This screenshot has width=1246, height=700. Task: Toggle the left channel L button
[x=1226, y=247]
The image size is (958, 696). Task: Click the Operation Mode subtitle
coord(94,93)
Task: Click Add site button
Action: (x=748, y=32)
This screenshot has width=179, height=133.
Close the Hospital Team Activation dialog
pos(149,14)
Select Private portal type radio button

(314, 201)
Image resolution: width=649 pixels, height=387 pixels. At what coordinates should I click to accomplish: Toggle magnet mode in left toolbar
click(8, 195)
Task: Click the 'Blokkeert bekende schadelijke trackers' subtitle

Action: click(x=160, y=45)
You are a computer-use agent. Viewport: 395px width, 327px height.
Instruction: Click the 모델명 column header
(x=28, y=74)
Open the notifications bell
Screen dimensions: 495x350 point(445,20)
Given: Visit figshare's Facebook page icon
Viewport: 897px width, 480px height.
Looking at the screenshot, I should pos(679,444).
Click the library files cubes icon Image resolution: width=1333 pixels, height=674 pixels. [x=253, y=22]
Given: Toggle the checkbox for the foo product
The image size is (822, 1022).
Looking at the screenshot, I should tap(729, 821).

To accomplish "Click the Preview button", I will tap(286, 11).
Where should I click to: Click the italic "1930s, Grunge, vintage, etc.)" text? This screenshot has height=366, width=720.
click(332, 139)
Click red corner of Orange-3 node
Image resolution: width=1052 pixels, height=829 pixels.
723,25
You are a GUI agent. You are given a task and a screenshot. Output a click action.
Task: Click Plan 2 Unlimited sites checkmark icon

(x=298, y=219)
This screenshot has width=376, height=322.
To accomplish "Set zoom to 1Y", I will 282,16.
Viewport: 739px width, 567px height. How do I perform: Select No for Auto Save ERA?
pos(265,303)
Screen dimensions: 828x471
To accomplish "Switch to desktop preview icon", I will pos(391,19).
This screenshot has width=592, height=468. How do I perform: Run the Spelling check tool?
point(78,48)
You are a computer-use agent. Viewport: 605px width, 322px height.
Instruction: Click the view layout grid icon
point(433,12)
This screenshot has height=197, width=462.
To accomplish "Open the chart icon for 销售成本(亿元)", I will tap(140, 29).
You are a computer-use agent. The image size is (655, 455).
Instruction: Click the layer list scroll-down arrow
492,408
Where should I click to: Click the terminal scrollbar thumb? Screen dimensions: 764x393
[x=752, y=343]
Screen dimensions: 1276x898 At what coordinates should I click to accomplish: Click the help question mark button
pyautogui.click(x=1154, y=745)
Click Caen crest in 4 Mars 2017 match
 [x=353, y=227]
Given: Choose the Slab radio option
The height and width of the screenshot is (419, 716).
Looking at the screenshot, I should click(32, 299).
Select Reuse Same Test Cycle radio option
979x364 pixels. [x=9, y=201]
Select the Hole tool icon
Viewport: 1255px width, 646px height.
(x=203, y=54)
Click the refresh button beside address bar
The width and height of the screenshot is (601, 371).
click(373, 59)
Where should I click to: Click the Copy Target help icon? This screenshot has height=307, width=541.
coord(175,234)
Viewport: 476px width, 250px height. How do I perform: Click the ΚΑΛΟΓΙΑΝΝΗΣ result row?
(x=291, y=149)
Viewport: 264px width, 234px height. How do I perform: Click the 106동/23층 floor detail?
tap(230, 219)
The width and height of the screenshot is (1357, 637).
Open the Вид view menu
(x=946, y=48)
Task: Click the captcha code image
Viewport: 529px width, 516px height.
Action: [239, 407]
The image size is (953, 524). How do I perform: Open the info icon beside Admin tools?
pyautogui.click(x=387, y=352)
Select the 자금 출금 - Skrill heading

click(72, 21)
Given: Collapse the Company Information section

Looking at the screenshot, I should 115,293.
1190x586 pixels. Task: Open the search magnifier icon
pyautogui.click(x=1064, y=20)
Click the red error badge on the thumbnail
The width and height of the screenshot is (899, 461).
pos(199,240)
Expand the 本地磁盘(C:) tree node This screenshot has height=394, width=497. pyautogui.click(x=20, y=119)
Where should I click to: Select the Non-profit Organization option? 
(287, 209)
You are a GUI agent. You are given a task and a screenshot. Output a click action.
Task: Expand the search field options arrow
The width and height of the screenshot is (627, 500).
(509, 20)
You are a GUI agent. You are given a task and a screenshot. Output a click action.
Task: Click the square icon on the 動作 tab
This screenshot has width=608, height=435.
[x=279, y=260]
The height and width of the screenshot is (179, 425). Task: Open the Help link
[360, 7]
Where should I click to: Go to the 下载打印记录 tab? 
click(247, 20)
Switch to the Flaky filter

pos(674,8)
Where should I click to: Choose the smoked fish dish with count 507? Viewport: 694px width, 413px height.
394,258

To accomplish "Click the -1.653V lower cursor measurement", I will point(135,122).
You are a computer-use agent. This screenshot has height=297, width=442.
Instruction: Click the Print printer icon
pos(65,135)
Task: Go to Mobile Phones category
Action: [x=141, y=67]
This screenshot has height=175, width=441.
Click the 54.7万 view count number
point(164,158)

--- The task ---
Going back to the entries above, set down exactly the lines that begin at the one with "Viewport: 476px width, 250px" and end at the one with "You are a computer-use agent. This", both included, and nothing else.

--- Problem solution ---
Viewport: 476px width, 250px height. How do I perform: Click the ΚΑΛΟΓΙΑΝΝΗΣ result row?
(x=291, y=149)
Viewport: 264px width, 234px height. How do I perform: Click the 106동/23층 floor detail?
tap(230, 219)
The width and height of the screenshot is (1357, 637).
Open the Вид view menu
(x=946, y=48)
Task: Click the captcha code image
Viewport: 529px width, 516px height.
Action: [239, 407]
The image size is (953, 524). How do I perform: Open the info icon beside Admin tools?
pyautogui.click(x=387, y=352)
Select the 자금 출금 - Skrill heading

click(72, 21)
Given: Collapse the Company Information section

Looking at the screenshot, I should 115,293.
1190x586 pixels. Task: Open the search magnifier icon
pyautogui.click(x=1064, y=20)
Click the red error badge on the thumbnail
The width and height of the screenshot is (899, 461).
pos(199,240)
Expand the 本地磁盘(C:) tree node This screenshot has height=394, width=497. pyautogui.click(x=20, y=119)
Where should I click to: Select the Non-profit Organization option? 
(287, 209)
You are a GUI agent. You are given a task and a screenshot. Output a click action.
Task: Expand the search field options arrow
The width and height of the screenshot is (627, 500).
(509, 20)
You are a GUI agent. You are given a task and a screenshot. Output a click action.
Task: Click the square icon on the 動作 tab
This screenshot has width=608, height=435.
[x=279, y=260]
The height and width of the screenshot is (179, 425). Task: Open the Help link
[360, 7]
Where should I click to: Go to the 下载打印记录 tab? 
click(247, 20)
Switch to the Flaky filter

pos(674,8)
Where should I click to: Choose the smoked fish dish with count 507? Viewport: 694px width, 413px height.
394,258

To accomplish "Click the -1.653V lower cursor measurement", I will point(135,122).
You are a computer-use agent. This screenshot has height=297, width=442.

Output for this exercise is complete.